Влюбленные часто встречаются в тех самых магических местах, в которых время будто замыкается на самом себе и создает мерцающую точку на карте мироздания. Эти места могут оказаться где угодно. В аэропорту. На Восточном вокзале. У Пирамиды. Под сломанными часами. У застывшего на перекрестке миров cобора Парижской Богоматери. У памятника носатому поэту, пережившему на века свою смерть. У фонтана Сен-Мишель, в котором добрый дух борется со злым духом. У входа в лавку древностей или ярмарку тщеславия. В саду у нагой Даяны, у ног которой свершались революции и падали головы. На кладбище, в котором бессмертие соседствует с тленом. На той самой зеленой скамейке, воспетой Жоржем Брассенсом. В трамвае, в котором застенчивый юноша впервые коснулся ее руки, подавая упавшую книгу.

Закройте глаза и представьте себе земной шар с миллиардами ежесекундно мерцающих точек. Каждая встреча – это потенциальное приглашение к любви. Каждое расставание – это вспышка, которая на мгновение ослепила вас и растаяла в небытии.

Те, кто еще не успел полюбить, но замер на пороге любви, интуитивно следует этим путем, надеясь, что волшебные места скрывают в себе двери в потерянный рай. Стольких влюбленных помнят фонтаны и вековые деревья в Люксембургском саду. Сколько фонтанов и вековых деревьев помните вы, когда лежите в мерцающей темноте, вглядываетесь внутрь себя и видите там сияющую реку, в которую кто-то будто просыпал лукошко звезд.

В Париже влюбленные любят встречаться у фонтана Сен-Мишель. Мы все встречаемся у фонтана Сен-Мишель. В полдень. В ту самую субботу или воскресенье. Эти встречи повторяются из раза в раз. Мы встречаемся снова и снова, меняя души и тела, обстоятельства, погоду, города и страны. Ежесекундно двое еще не успевших полюбить друг друга сердец встречаются друг с другом у мифического фонтана Сен-Мишель. Касаются друг друга. На дни, месяцы или годы. И расстаются. Расстаются навсегда.

Мишель и демон

У фонтана Сен-Мишель, как всегда, было столпотворение. Здесь выступали уличные музыканты и танцоры. Здесь встречались друзья и влюбленные. Именно здесь сидел Ян и ждал Полину. Он был у фонтана с половины одиннадцатого. Ровно в полдень звон колоколов собора Парижской Богоматери настиг его врасплох и словно выбил почву из-под ног.

Два худеньких парня в ярких футболках играли на гитарах Johnny be good. Парни как будто играли для себя, а не для других, погруженные в свою музыку, как в прохладный ручей, в который при желании могли зайти прохожие. И от того, что музыканты не заискивали с публикой, не искали ее любви, а просто с удовольствием занимались своим делом, вокруг них вскоре собралась огромная толпа. Ян и сам притопывал в такт мелодии. Ему нравилась незамысловатая песня Чака Берри про простого парня Джонни из Луизианы, который почти не знал грамоты, но умел играть на гитаре как бог. Песня была чудесной. Яну нравился и Чак Берри в исполнении веселых парней, и этот город, где музыка и смех звучали на каждом углу.

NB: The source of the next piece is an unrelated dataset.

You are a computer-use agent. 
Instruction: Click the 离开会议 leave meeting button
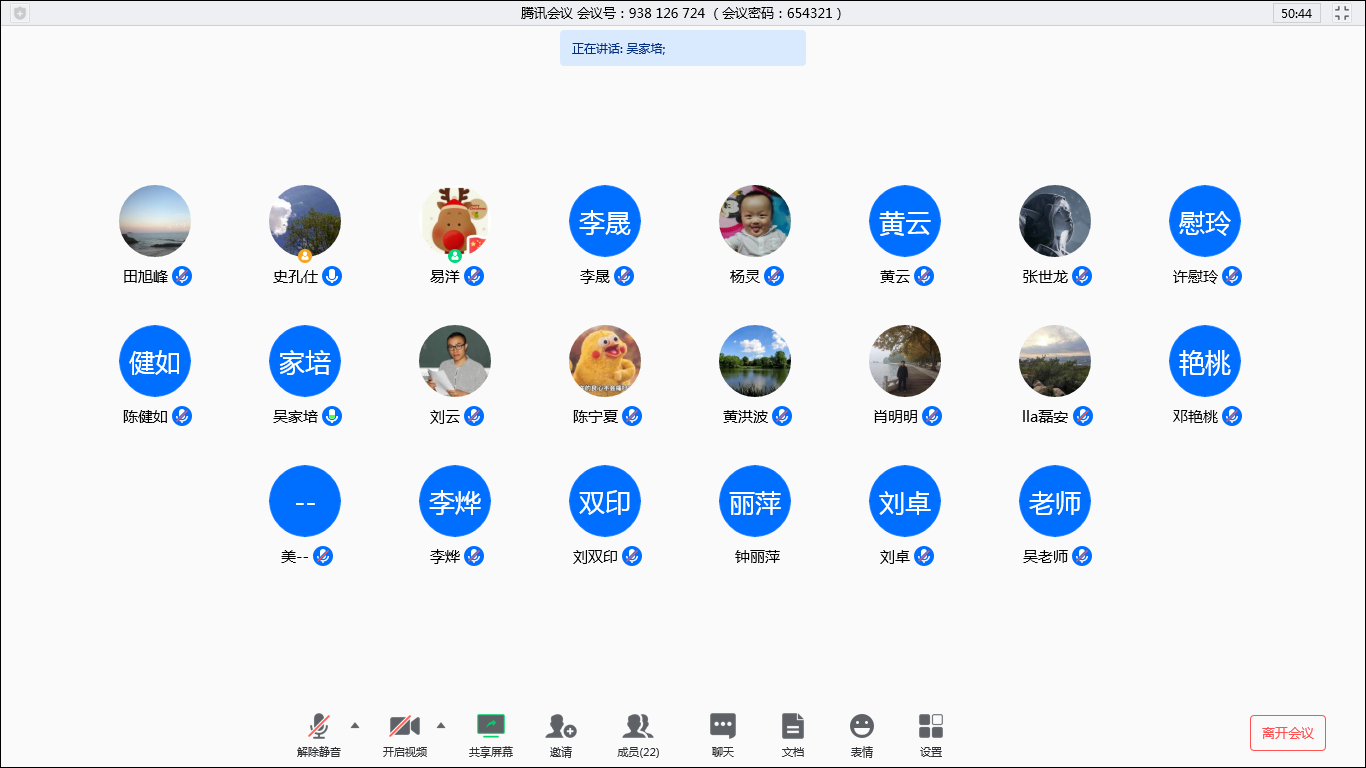click(x=1287, y=733)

Полина не приходила. Ян ждал. Ему в лицо дышал июньский зной, а за спиной была прохлада воды, стекающей по ступеням вниз. У него над головой архангел Михаил – по-французски Мишель – снова и снова побеждал демона, и вода снова и снова стекала вниз по ступеням, разлетаясь брызгами во все стороны. И на этой прозрачной границе между вечностью, принадлежащей архангелу Михаилу и его неизменному врагу демону, и раскаленным городом, в котором мешалось сиюминутное, прошлое и будущее, и сидел Ян. Должно быть, он всматривался ясными глазами в прохожих, пытаясь увидеть Полину. Он не сомневался, что она придет, и хотя время проходило, а ее все не было, он каким-то образом чувствовал ее приближение, и оставался, как будто невидимая рука тихонько удерживала его на месте.